> [Supplied records]

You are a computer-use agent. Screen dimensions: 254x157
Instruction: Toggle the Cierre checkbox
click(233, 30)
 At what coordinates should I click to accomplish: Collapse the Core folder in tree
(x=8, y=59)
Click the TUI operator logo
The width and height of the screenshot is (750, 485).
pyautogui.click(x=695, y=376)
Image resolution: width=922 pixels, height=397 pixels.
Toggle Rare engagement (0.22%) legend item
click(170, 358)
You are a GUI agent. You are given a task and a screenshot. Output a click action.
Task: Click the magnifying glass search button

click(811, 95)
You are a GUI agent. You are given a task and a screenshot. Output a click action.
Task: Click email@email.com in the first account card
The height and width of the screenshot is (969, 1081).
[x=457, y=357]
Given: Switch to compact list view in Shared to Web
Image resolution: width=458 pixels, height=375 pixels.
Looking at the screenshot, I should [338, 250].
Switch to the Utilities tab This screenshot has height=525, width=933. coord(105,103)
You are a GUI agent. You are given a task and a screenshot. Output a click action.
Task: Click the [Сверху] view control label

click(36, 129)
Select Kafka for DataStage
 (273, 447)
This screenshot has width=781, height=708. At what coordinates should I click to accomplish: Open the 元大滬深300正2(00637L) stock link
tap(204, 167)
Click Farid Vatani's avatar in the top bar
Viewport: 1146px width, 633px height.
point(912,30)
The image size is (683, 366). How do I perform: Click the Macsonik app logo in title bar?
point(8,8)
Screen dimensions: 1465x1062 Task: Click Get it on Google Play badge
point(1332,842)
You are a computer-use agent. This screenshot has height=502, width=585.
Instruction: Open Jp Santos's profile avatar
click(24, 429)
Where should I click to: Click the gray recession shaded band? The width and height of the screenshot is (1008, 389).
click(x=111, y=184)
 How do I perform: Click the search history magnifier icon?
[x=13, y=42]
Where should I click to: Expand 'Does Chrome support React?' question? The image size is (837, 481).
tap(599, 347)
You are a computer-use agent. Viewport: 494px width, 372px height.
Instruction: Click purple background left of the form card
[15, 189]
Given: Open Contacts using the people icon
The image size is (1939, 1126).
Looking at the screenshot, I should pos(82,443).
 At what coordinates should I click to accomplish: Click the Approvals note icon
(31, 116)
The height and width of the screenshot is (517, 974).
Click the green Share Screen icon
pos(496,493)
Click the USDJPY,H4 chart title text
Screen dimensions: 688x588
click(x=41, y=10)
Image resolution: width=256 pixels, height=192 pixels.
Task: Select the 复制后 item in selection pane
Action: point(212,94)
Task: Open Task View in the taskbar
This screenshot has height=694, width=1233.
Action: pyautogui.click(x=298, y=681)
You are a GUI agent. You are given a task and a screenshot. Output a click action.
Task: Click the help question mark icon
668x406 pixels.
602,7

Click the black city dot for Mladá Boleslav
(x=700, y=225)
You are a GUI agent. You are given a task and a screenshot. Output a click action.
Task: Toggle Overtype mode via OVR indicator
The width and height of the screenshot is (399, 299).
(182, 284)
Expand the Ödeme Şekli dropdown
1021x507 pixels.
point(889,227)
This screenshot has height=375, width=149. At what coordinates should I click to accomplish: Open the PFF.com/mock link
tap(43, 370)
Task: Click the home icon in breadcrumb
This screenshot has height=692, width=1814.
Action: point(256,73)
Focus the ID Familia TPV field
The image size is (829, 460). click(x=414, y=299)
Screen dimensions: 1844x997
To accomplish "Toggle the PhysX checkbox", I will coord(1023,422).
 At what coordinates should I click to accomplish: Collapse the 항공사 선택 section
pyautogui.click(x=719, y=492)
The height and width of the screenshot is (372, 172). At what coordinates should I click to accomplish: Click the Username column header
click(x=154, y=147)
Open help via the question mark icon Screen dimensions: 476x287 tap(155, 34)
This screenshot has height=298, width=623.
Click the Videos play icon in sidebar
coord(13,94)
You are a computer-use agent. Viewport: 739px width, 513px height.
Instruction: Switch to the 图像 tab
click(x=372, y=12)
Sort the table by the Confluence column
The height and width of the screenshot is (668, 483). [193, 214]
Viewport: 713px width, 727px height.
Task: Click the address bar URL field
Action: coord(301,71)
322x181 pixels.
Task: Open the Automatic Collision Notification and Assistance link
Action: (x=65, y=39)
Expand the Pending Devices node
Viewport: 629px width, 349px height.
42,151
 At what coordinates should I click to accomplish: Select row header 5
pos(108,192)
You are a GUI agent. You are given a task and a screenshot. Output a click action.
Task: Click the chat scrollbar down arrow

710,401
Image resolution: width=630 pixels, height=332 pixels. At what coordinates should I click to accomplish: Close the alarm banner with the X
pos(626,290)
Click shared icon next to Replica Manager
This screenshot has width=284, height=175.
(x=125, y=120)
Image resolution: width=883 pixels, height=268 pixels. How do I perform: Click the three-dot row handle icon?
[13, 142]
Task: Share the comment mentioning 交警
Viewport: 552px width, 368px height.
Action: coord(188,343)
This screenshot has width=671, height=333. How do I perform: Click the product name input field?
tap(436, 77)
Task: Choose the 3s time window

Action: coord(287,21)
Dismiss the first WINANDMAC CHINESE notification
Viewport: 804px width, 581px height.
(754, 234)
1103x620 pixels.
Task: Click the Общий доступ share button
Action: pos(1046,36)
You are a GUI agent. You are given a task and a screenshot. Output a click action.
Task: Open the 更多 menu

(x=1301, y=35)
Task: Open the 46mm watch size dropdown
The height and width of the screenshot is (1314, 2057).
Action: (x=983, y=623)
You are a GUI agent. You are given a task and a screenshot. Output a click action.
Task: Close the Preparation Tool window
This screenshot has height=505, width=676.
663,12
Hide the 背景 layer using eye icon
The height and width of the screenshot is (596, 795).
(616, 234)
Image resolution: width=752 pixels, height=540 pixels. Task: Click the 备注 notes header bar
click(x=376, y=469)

> [Work to be completed] Reproduce the listing above verbatim, line for line.

> [Exercise result]
You are a computer-use agent. Screen dimensions: 254x157
Instruction: Toggle the Cierre checkbox
click(233, 30)
 At what coordinates should I click to accomplish: Collapse the Core folder in tree
(x=8, y=59)
Click the TUI operator logo
The width and height of the screenshot is (750, 485).
pyautogui.click(x=695, y=376)
Image resolution: width=922 pixels, height=397 pixels.
Toggle Rare engagement (0.22%) legend item
click(170, 358)
You are a GUI agent. You are given a task and a screenshot. Output a click action.
Task: Click the magnifying glass search button

click(811, 95)
You are a GUI agent. You are given a task and a screenshot. Output a click action.
Task: Click email@email.com in the first account card
The height and width of the screenshot is (969, 1081).
[x=457, y=357]
Given: Switch to compact list view in Shared to Web
Image resolution: width=458 pixels, height=375 pixels.
Looking at the screenshot, I should [338, 250].
Switch to the Utilities tab This screenshot has height=525, width=933. coord(105,103)
You are a GUI agent. You are given a task and a screenshot. Output a click action.
Task: Click the [Сверху] view control label

click(36, 129)
Select Kafka for DataStage
 (273, 447)
This screenshot has width=781, height=708. At what coordinates should I click to accomplish: Open the 元大滬深300正2(00637L) stock link
tap(204, 167)
Click Farid Vatani's avatar in the top bar
Viewport: 1146px width, 633px height.
point(912,30)
The image size is (683, 366). How do I perform: Click the Macsonik app logo in title bar?
point(8,8)
Screen dimensions: 1465x1062 Task: Click Get it on Google Play badge
point(1332,842)
You are a computer-use agent. This screenshot has height=502, width=585.
Instruction: Open Jp Santos's profile avatar
click(24, 429)
Where should I click to: Click the gray recession shaded band? The width and height of the screenshot is (1008, 389).
click(x=111, y=184)
 How do I perform: Click the search history magnifier icon?
[x=13, y=42]
Where should I click to: Expand 'Does Chrome support React?' question? The image size is (837, 481).
tap(599, 347)
You are a computer-use agent. Viewport: 494px width, 372px height.
Instruction: Click purple background left of the form card
[15, 189]
Given: Open Contacts using the people icon
The image size is (1939, 1126).
Looking at the screenshot, I should pos(82,443).
 At what coordinates should I click to accomplish: Click the Approvals note icon
(31, 116)
The height and width of the screenshot is (517, 974).
Click the green Share Screen icon
pos(496,493)
Click the USDJPY,H4 chart title text
Screen dimensions: 688x588
click(x=41, y=10)
Image resolution: width=256 pixels, height=192 pixels.
Task: Select the 复制后 item in selection pane
Action: point(212,94)
Task: Open Task View in the taskbar
This screenshot has height=694, width=1233.
Action: pyautogui.click(x=298, y=681)
You are a GUI agent. You are given a task and a screenshot. Output a click action.
Task: Click the help question mark icon
668x406 pixels.
602,7

Click the black city dot for Mladá Boleslav
(x=700, y=225)
You are a GUI agent. You are given a task and a screenshot. Output a click action.
Task: Toggle Overtype mode via OVR indicator
The width and height of the screenshot is (399, 299).
(182, 284)
Expand the Ödeme Şekli dropdown
1021x507 pixels.
point(889,227)
This screenshot has height=375, width=149. At what coordinates should I click to accomplish: Open the PFF.com/mock link
tap(43, 370)
Task: Click the home icon in breadcrumb
This screenshot has height=692, width=1814.
Action: point(256,73)
Focus the ID Familia TPV field
The image size is (829, 460). click(x=414, y=299)
Screen dimensions: 1844x997
To accomplish "Toggle the PhysX checkbox", I will coord(1023,422).
 At what coordinates should I click to accomplish: Collapse the 항공사 선택 section
pyautogui.click(x=719, y=492)
The height and width of the screenshot is (372, 172). At what coordinates should I click to accomplish: Click the Username column header
click(x=154, y=147)
Open help via the question mark icon Screen dimensions: 476x287 tap(155, 34)
This screenshot has height=298, width=623.
Click the Videos play icon in sidebar
coord(13,94)
You are a computer-use agent. Viewport: 739px width, 513px height.
Instruction: Switch to the 图像 tab
click(x=372, y=12)
Sort the table by the Confluence column
The height and width of the screenshot is (668, 483). [193, 214]
Viewport: 713px width, 727px height.
Task: Click the address bar URL field
Action: coord(301,71)
322x181 pixels.
Task: Open the Automatic Collision Notification and Assistance link
Action: (x=65, y=39)
Expand the Pending Devices node
Viewport: 629px width, 349px height.
42,151
 At what coordinates should I click to accomplish: Select row header 5
pos(108,192)
You are a GUI agent. You are given a task and a screenshot. Output a click action.
Task: Click the chat scrollbar down arrow

710,401
Image resolution: width=630 pixels, height=332 pixels. At what coordinates should I click to accomplish: Close the alarm banner with the X
pos(626,290)
Click shared icon next to Replica Manager
This screenshot has width=284, height=175.
(x=125, y=120)
Image resolution: width=883 pixels, height=268 pixels. How do I perform: Click the three-dot row handle icon?
[13, 142]
Task: Share the comment mentioning 交警
Viewport: 552px width, 368px height.
Action: coord(188,343)
This screenshot has width=671, height=333. How do I perform: Click the product name input field?
tap(436, 77)
Task: Choose the 3s time window

Action: coord(287,21)
Dismiss the first WINANDMAC CHINESE notification
Viewport: 804px width, 581px height.
(754, 234)
1103x620 pixels.
Task: Click the Общий доступ share button
Action: pos(1046,36)
You are a GUI agent. You are given a task and a screenshot. Output a click action.
Task: Open the 更多 menu

(x=1301, y=35)
Task: Open the 46mm watch size dropdown
The height and width of the screenshot is (1314, 2057).
Action: (x=983, y=623)
You are a GUI agent. You are given a task and a screenshot. Output a click action.
Task: Close the Preparation Tool window
This screenshot has height=505, width=676.
663,12
Hide the 背景 layer using eye icon
The height and width of the screenshot is (596, 795).
(616, 234)
Image resolution: width=752 pixels, height=540 pixels. Task: Click the 备注 notes header bar
click(x=376, y=469)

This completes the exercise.